Es genügt nicht, wenn Konservative und Sozialdemokraten im Europaparlament einen angeblich „sozial ausgewogenen Kompromiss“ vorgaukeln: Das Ziel einer sehr weitgehenden Deregulierung des Dienstleistungssektors ist auch in den neuen Vorschlägen ungebrochen enthalten, das „Herkunftslandprinzip“ wird – angesichts der massiven Protest – nunmehr unter dem neuen Namen „Dienstleistungsfreiheit“ durch die Hintertür eingebracht. Diese Tendenz wird durch die gestern abend getroffene Absprache zwischen Sozialdemokraten und Konservativen, nunmehr auch den Verbraucherschutz und die Sozialpolitik aus der Liste der Ausnahmebereiche, für die die Dienstleistungsrichtlinie nach Art. 16 nicht gelten soll, zu streichen. Zudem wird der Europäische Gerichtshof die bewusst vage gehaltenen Bestimmungen interpretieren müssen, was eine nachträgliche, erneute Verschärfung der Richtlinie durch die Rechtsprechung zur Folge haben kann.
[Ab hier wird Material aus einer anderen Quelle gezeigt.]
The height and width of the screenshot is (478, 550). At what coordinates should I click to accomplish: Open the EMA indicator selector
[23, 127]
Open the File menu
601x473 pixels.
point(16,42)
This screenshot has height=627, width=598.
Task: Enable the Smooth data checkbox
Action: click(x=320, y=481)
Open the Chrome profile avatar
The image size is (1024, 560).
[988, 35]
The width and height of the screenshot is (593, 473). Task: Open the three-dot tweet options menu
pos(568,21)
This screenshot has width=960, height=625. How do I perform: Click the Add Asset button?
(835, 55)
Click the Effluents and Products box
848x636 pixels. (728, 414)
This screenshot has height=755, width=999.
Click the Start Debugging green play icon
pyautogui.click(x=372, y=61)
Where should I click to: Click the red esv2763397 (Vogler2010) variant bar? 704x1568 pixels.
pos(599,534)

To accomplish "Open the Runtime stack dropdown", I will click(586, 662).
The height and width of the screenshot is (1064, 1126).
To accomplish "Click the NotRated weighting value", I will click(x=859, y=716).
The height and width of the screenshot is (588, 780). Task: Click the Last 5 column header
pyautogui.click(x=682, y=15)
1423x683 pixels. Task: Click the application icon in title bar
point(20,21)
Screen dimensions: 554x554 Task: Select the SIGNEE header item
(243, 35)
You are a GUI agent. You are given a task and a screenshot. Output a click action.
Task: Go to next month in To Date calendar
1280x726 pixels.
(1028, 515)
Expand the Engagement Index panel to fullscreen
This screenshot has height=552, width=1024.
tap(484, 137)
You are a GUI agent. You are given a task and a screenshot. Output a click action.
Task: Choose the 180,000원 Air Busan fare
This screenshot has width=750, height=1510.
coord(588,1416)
Klare Bestimmungen zur Vermeidung von Lohn- und Sozialdumping sind ebenso wenig in der Richtlinie enthalten wie verbindliche Aussagen zur Zukunft der öffentlichen Daseinsvorsorge.
Dies habe ich heute im Europaausschuss des Deutschen Bundestages habe ich daher Bundeswirtschaftsminister Michael Glos vorgehalten:
Sogar das Brüsseler Verbindungsbüro des Deutschen Bundestages schreibt am 09. Februar: „Im dem zwischen den beiden großen EP-Fraktionen am heutigen Tag ausgehandelten Kompromiss wurde vereinbart, im Textentwurf der Richtlinie auf den Begriff des Herkunftslandprinzips zu verzichten und ihn durch den Begriff der "Dienstleistungsfreiheit" zu ersetzen. An dem mit diesem Prinzip beabsichtigen Ziel soll sich aber nichts ändern.“

Auch weiterhin werden unter dem Begriff Dienstleistung „alle selbstständigen wirtschaftlichen Tätigkeiten“ verstanden, „die in der Regel gegen Entgelt erbracht werden (...)." Wie steht es um kommunale oder regionale Dienstleistungen, z. B. Ver- und Entsorger, Wasser- und Klärwerke, Kindergärten, Krankenhäuser, öffentliche Schwimmbäder, Volkshochschulen oder Universitäten? Für deren Dienstleistungen werden gewöhnlich Gebühren erhoben, also Entgelte. So wie der Begriff „Dienstleistungen“ in der Richtlinie definiert werden soll, wären offenbar auch große Bereiche der öffentlichen Daseinsvorsorge vom EU-Wildwest-Wettbewerb betroffen.